----- Records provided

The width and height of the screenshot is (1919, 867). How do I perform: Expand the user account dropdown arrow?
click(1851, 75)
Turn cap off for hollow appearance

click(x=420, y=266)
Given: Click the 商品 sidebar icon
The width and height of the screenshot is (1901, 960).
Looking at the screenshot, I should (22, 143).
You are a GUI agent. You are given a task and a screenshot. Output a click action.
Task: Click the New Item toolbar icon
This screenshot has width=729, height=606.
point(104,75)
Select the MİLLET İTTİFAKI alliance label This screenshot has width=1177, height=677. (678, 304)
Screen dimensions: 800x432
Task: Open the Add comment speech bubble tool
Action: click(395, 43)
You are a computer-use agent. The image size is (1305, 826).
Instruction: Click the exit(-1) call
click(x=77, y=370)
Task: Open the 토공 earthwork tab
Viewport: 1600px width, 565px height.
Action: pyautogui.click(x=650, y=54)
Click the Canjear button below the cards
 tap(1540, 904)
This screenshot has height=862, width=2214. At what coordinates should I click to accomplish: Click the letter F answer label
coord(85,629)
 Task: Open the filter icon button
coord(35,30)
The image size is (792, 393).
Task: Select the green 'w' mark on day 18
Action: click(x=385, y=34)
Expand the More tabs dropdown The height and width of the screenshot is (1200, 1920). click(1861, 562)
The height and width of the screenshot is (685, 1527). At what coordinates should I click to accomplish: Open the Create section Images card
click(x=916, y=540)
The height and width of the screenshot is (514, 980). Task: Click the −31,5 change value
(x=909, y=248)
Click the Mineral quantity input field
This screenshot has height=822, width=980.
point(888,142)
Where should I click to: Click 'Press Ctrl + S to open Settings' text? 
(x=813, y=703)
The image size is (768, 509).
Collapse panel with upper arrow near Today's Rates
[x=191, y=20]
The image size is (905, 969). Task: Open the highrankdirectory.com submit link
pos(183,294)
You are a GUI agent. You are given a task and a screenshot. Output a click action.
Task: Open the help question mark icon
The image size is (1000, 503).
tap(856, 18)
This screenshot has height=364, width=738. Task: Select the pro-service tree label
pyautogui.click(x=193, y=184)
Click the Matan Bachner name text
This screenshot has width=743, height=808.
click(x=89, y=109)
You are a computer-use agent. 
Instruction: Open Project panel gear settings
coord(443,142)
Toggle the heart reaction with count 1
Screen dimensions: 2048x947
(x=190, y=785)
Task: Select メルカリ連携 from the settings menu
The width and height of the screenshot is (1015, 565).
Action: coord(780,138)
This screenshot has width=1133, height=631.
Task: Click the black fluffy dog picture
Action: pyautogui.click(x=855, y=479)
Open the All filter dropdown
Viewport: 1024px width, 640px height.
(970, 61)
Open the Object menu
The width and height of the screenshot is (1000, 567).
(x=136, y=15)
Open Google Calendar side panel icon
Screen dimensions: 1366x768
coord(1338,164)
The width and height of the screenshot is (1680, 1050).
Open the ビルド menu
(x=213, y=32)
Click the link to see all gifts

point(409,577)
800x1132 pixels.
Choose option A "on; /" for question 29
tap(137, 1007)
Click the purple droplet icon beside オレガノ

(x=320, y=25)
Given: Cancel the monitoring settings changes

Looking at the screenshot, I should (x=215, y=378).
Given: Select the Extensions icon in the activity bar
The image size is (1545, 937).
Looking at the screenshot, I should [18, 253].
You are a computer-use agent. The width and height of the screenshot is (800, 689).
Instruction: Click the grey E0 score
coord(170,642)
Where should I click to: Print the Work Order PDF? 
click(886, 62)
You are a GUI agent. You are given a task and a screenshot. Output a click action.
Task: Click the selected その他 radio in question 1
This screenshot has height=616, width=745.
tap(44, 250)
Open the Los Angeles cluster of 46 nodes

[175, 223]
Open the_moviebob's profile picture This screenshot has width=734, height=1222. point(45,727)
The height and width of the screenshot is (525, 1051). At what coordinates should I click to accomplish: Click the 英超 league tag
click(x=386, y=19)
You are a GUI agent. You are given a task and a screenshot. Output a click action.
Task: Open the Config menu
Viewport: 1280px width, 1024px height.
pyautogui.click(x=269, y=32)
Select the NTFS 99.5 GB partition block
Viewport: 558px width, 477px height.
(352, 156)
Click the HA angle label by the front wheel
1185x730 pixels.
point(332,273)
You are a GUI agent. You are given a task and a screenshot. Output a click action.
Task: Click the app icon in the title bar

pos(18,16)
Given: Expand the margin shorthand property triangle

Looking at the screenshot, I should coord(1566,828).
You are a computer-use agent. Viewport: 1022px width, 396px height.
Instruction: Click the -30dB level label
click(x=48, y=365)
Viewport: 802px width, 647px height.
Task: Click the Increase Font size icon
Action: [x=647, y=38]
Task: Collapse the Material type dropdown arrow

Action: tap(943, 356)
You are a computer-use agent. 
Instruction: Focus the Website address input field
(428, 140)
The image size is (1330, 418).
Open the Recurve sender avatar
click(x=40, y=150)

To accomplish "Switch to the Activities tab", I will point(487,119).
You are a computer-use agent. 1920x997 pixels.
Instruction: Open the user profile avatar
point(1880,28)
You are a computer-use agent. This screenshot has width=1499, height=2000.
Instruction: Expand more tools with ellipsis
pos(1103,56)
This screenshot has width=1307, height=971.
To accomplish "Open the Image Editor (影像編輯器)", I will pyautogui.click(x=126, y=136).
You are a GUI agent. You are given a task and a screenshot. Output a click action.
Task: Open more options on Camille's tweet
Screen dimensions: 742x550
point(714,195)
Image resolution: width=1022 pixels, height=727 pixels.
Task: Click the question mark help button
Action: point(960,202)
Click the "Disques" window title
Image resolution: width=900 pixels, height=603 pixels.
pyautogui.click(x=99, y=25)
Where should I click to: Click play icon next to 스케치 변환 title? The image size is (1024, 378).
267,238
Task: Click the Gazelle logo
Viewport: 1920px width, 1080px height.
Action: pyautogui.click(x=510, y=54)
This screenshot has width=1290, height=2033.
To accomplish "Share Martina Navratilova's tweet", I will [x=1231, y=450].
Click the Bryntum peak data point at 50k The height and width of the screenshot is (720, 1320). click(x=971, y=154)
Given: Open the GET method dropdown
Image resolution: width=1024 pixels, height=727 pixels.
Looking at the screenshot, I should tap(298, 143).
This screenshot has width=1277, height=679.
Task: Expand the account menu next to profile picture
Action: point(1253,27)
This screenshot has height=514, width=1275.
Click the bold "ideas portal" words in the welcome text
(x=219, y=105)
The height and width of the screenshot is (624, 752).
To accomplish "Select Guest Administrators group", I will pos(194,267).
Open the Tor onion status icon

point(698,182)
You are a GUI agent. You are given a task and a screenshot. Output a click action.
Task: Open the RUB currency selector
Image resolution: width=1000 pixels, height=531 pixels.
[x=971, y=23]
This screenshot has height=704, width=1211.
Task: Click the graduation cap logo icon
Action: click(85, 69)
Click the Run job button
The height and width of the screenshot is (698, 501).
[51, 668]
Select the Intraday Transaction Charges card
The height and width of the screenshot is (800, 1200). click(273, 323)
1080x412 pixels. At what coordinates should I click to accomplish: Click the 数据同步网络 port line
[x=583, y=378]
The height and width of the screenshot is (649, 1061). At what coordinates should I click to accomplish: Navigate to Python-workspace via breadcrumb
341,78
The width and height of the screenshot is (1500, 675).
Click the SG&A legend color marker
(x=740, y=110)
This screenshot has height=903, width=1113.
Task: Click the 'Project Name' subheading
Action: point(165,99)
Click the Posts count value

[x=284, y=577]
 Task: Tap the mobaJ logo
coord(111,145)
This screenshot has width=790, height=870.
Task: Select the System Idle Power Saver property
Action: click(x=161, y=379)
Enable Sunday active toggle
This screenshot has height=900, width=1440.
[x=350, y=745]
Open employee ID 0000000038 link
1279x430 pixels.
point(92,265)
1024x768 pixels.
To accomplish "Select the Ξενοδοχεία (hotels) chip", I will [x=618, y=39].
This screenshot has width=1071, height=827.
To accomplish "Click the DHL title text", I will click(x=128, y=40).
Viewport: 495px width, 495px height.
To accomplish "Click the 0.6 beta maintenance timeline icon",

----------

The entries above hold the needed span. Transcribe exactly the lines from the one with "Where should I click to: Click play" to the one with "Given: Open the GET method dropdown", both included.

■ Task solution
Where should I click to: Click play icon next to 스케치 변환 title? The image size is (1024, 378).
267,238
Task: Click the Gazelle logo
Viewport: 1920px width, 1080px height.
Action: pyautogui.click(x=510, y=54)
This screenshot has width=1290, height=2033.
To accomplish "Share Martina Navratilova's tweet", I will [x=1231, y=450].
Click the Bryntum peak data point at 50k The height and width of the screenshot is (720, 1320). click(x=971, y=154)
Given: Open the GET method dropdown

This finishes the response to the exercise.